To the one reared by brook and alder, a dreamlike telling tracing the embered roots of your apprenticeship to the wild world. Quietude and love everlasting breathes through it all. Did you choose your home for the river and the alders? They look back at me with wise faces. xo
Hi Carmine. Sorry I've been quiet lately - thesis dragging behind me like a ball and chain. Yes, the people who sold us the house were most perplexed. Barely a glance at the bathrooms and the leaky roof - but a long slow tour of the riverbank :-)
Hi, Patricia. Glad you stopped by again. Its easy - I just put up a sign saying 'Auditions Today' and the whole valley is queuing up at the garden gate :-)
not a false note in this prose poem....alders proliferate in this climate i see their red stalks by the river after snow melt....they bear testimony, mangrove of the North
Mysterious and beautiful writing. Otherworldly images from this planet. I would love to read more. I would certainly buy you a coffee but since my finances shift and shape no allegiances. Thank you.
100% David, this was once my little piece of Heaven..maybe we were all once water sprites, who dwelled within the banks of the river or beneath the gnarled oak tree, chanting the songs of the flowing waters, of the ancient language carried upon the flowing waters from the mountains of millennia high above, the Source of all wisdom which the beings called humans can no longer hear 🍀
My tardiness belies my love of your poetic ode to kith and kin David… once again!
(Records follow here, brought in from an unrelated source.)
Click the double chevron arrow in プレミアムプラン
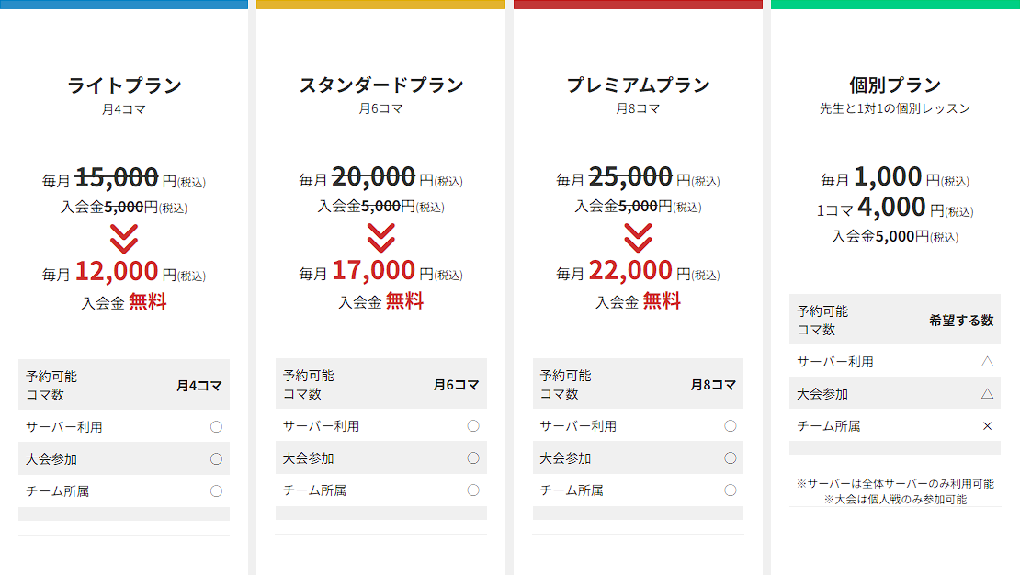This screenshot has width=1020, height=575. pyautogui.click(x=638, y=238)
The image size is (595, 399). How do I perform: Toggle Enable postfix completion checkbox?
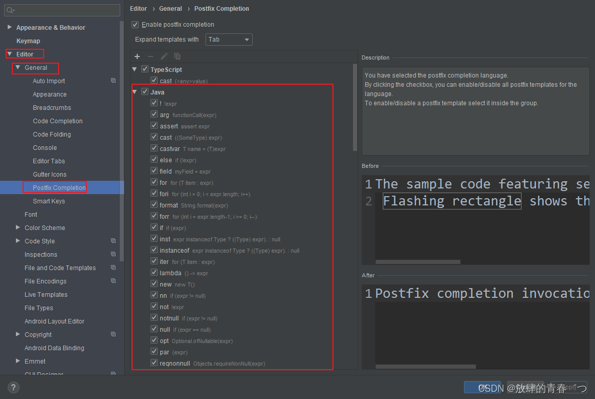[x=135, y=25]
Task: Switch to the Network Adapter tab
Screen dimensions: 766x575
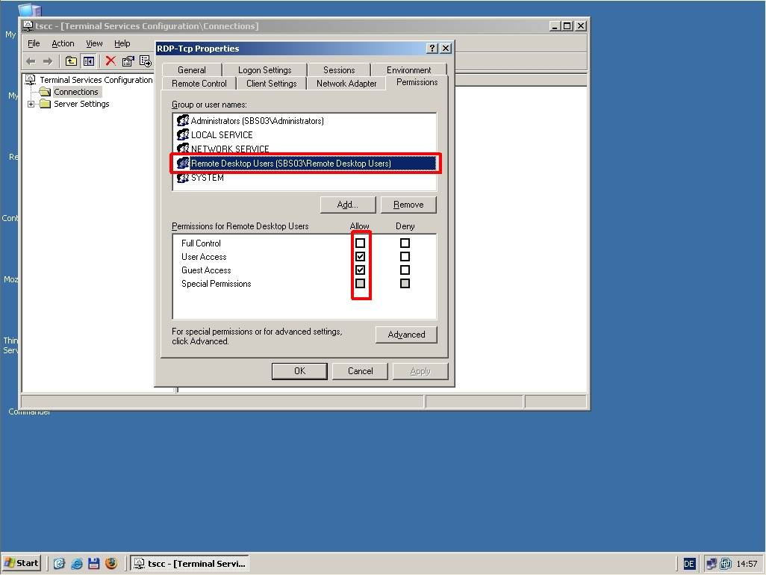Action: (346, 84)
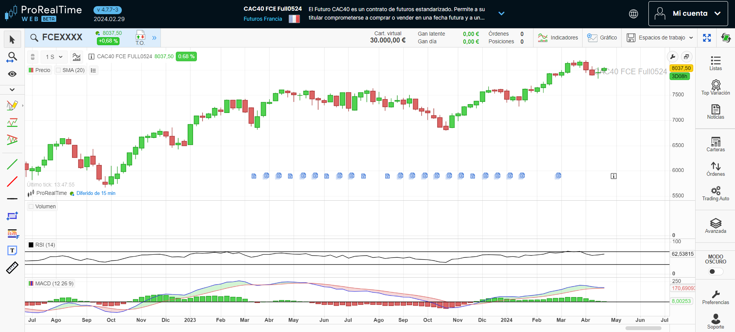Expand the Mi cuenta dropdown
This screenshot has height=332, width=735.
click(x=688, y=13)
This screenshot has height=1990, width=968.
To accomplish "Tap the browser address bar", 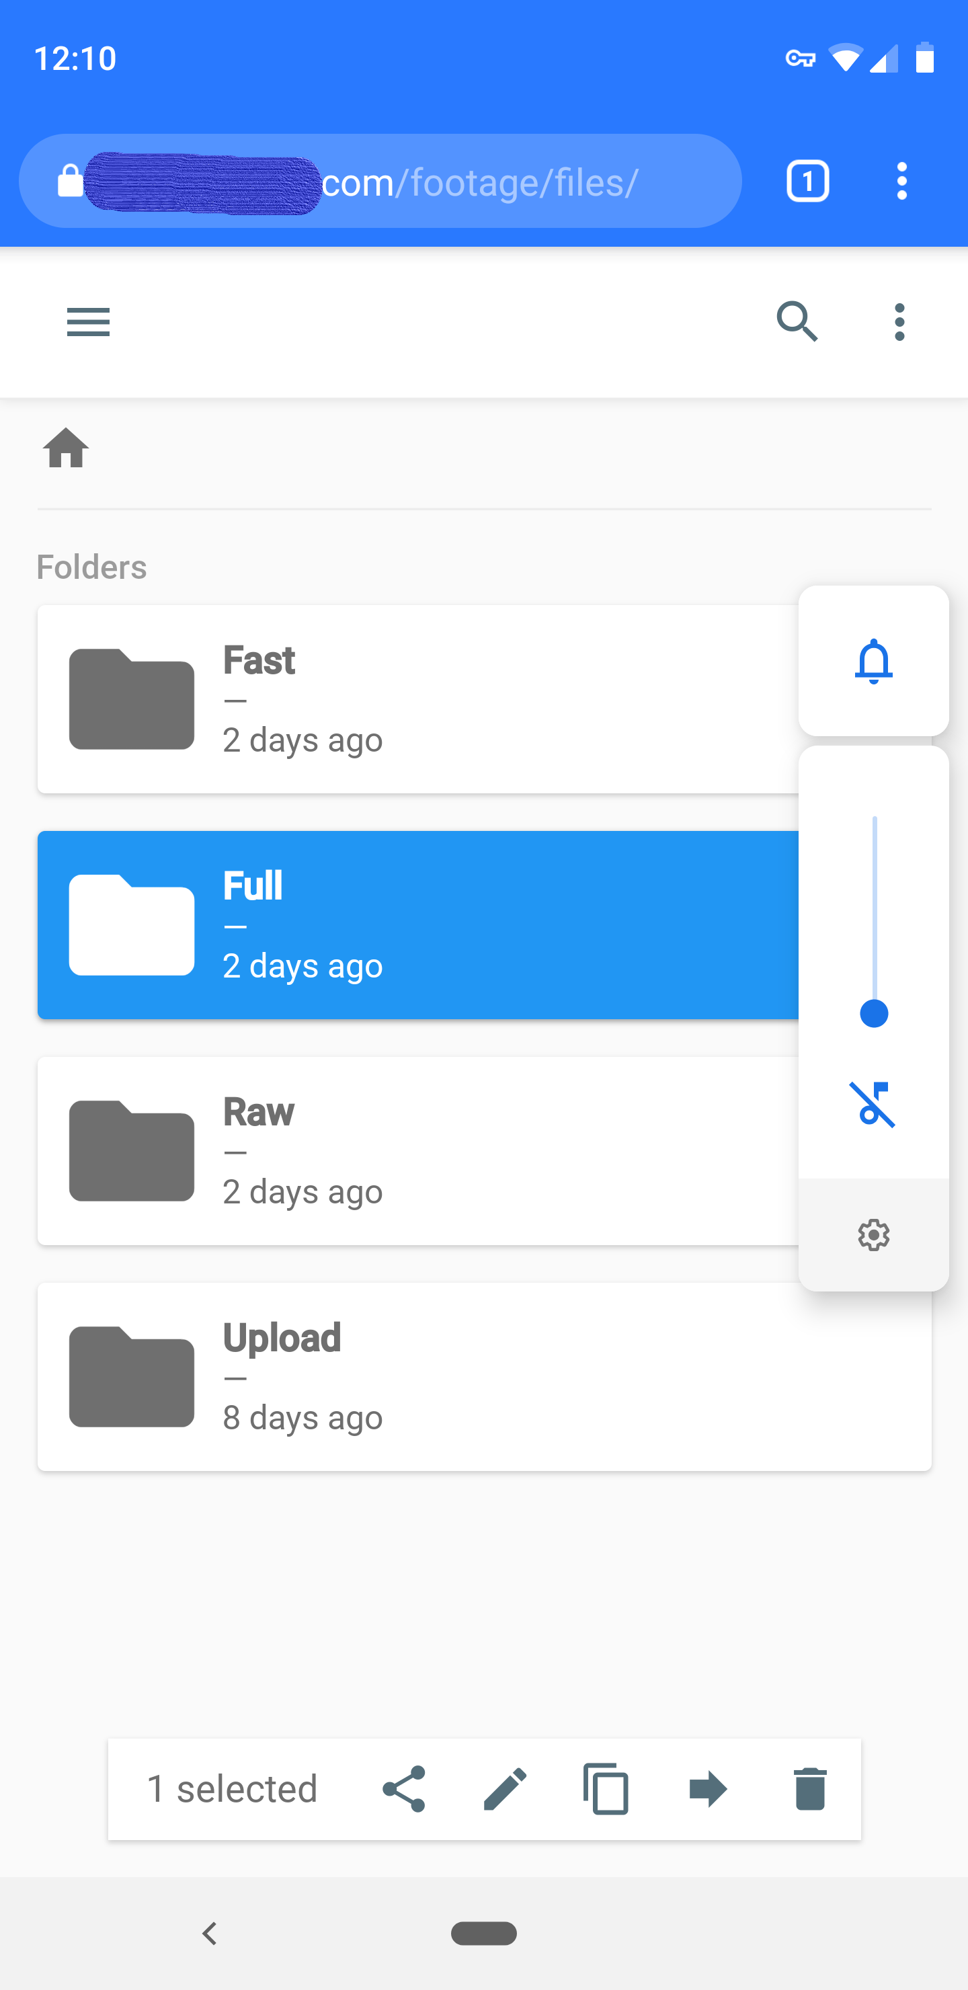I will [380, 182].
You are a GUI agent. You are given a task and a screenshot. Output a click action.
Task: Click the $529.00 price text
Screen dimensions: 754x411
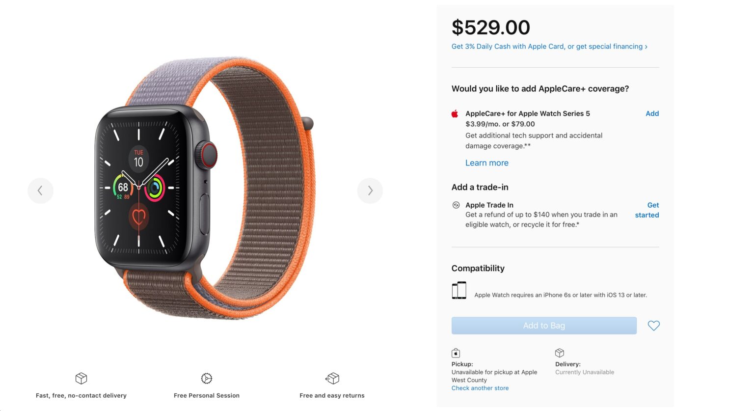click(491, 27)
Just one alder is brave enough to inhabit this old, dry hill. I visit as often as life allows me to dip my toes into that cool damp oxbow in the river in a shady valley where it stands, its own feet permanently numb, wrinkled by rainfall flowing around its many toes. It seems a little timid at first cocooned as it is by might ash and oak but soon bends its boughs towards me, and, yes in spring my eyes too "swoon at a profusion of alder buds and receive the sacrament of their faint lilac" isn't that scent intoxicating!
Less so geese, these are a mean beast if ever there was one, my wariness of them is only beaten by that of the swan, I still have the faint scar of proof on my face!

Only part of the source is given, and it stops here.